Practical Implications of Decision
The Mexican case highlights how well entrenched the international labour law banning discrimination on the basis of real or perceived HIV status is. It is being used to right wrongs. This regional body decision should be relied on in other regional cases and in national ones as both a clear expression of the discriminatory nature of such laws and practices and as persuasive authority to bolster domestic legislation that might be lacking or exist but not be explicit about HIV discrimination or medical confidentiality. Judgements such as this can fill such gaps, as well as push social justice further. I say “push human rights further” because of the important final recommendations and Mexico’s follow-up. The 2011 Merits Report No. 139/11 went beyond a classical compensation order (reparation for material and moral damage, access to medical treatment and care) to insist that the discharged servicemen be reinstated if they so wished. This was done. It also insisted that the main law be changed to remove the discriminatory provisions. This was done.
That the full implementation of the IACHR recommendations took some time resulted in the parties’ signing an agreement that expanded the impact of the decision even further. The parties agreed to a solemn ceremony to acknowledge the state’s responsibility as a satisfaction measure, an act that goes to the heart of demonstrating remorse for allowing discrimination in the past (not unlike truth and reconciliation ceremonies in other parts of the world). This was done. Last, the agreement required the implementation of training programs within the armed forces to prevent discrimination against persons with HIV and AIDS. This, like the other measures, was done.
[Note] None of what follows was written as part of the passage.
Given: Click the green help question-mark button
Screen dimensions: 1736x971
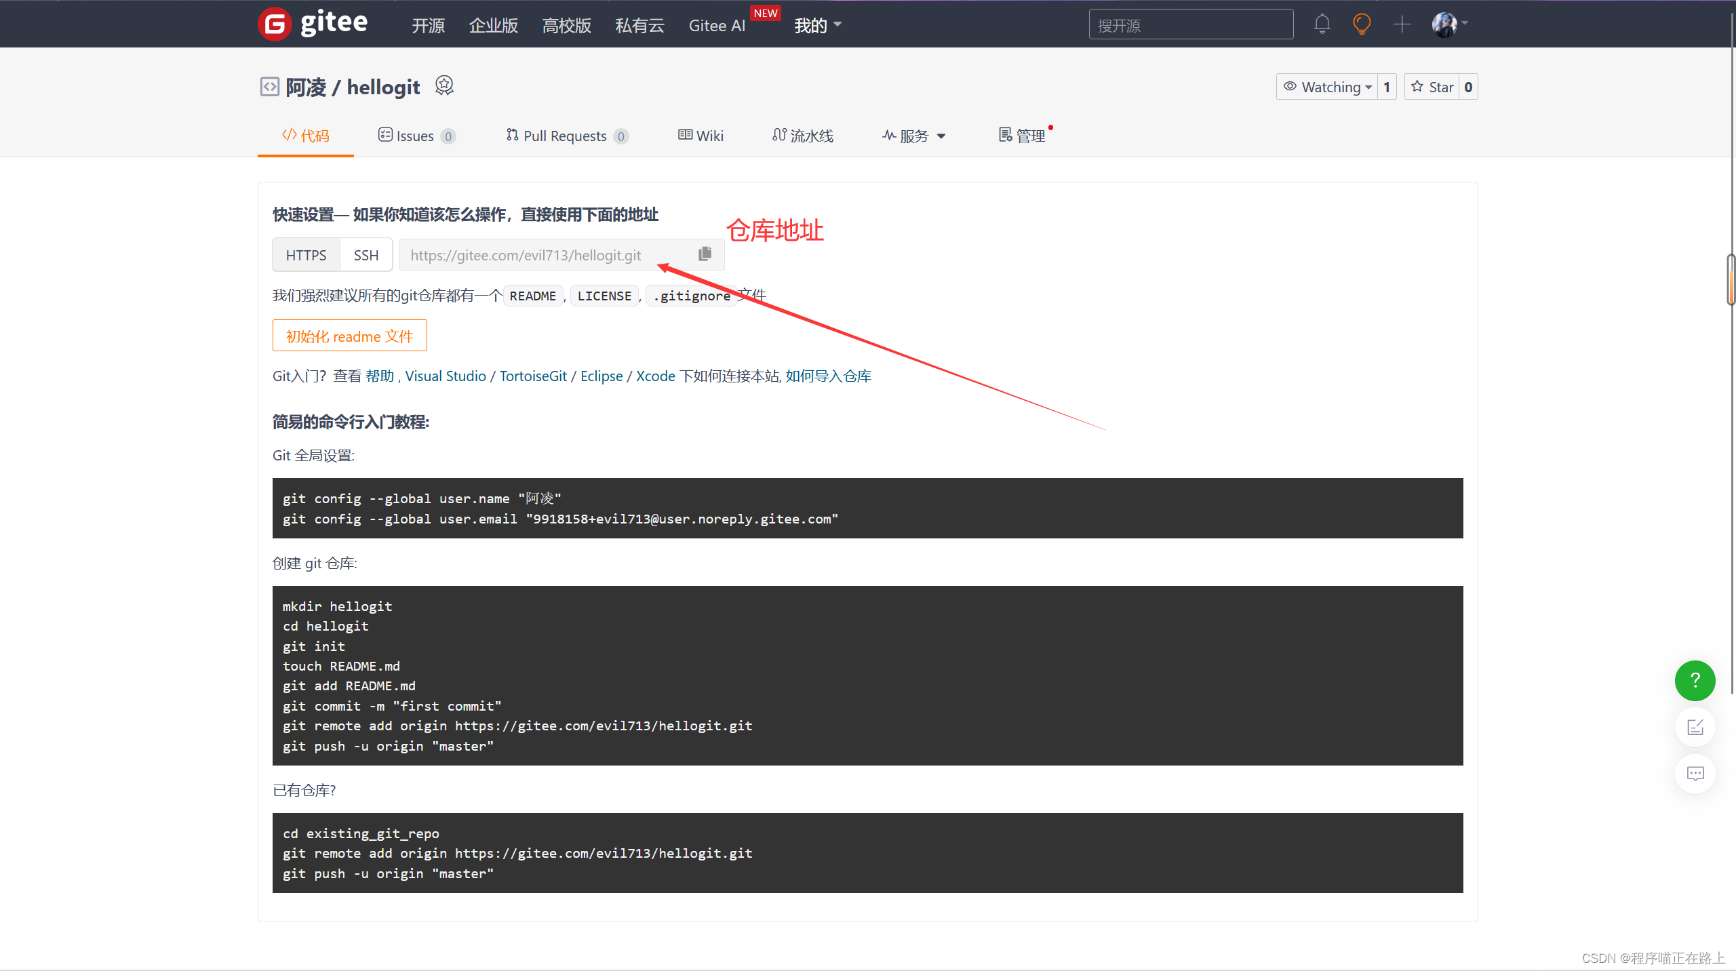Looking at the screenshot, I should point(1695,680).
Looking Forward/Conclusions
Decisions such as this are to be applauded for using international labour law and for underscoring that discrimination based on real or perceived HIV status is not tolerated in the world of work. It is to be hoped that other jurisdictions will use the J.S.C.H. and M.G.S. v Mexico case not only as the direct statement of HIV-based discrimination under the ACHR, but also as persuasive jurisprudence when domestic legislation lacks a provision outlawing employment discrimination on this ground or exists, or is weak or vague and requires clarification and substantiation. The interesting mix of remedies ordered and agreed upon by the parties themselves are worth replicating in future cases.
One last observation bears on timeliness. What reasons could there be beyond respecting internal procedures and deadlines and parties’ applications and agreements that seventeen years elapsed from the first discharge notice and challenges in 1998, until October 2015, when this judgment was handed down?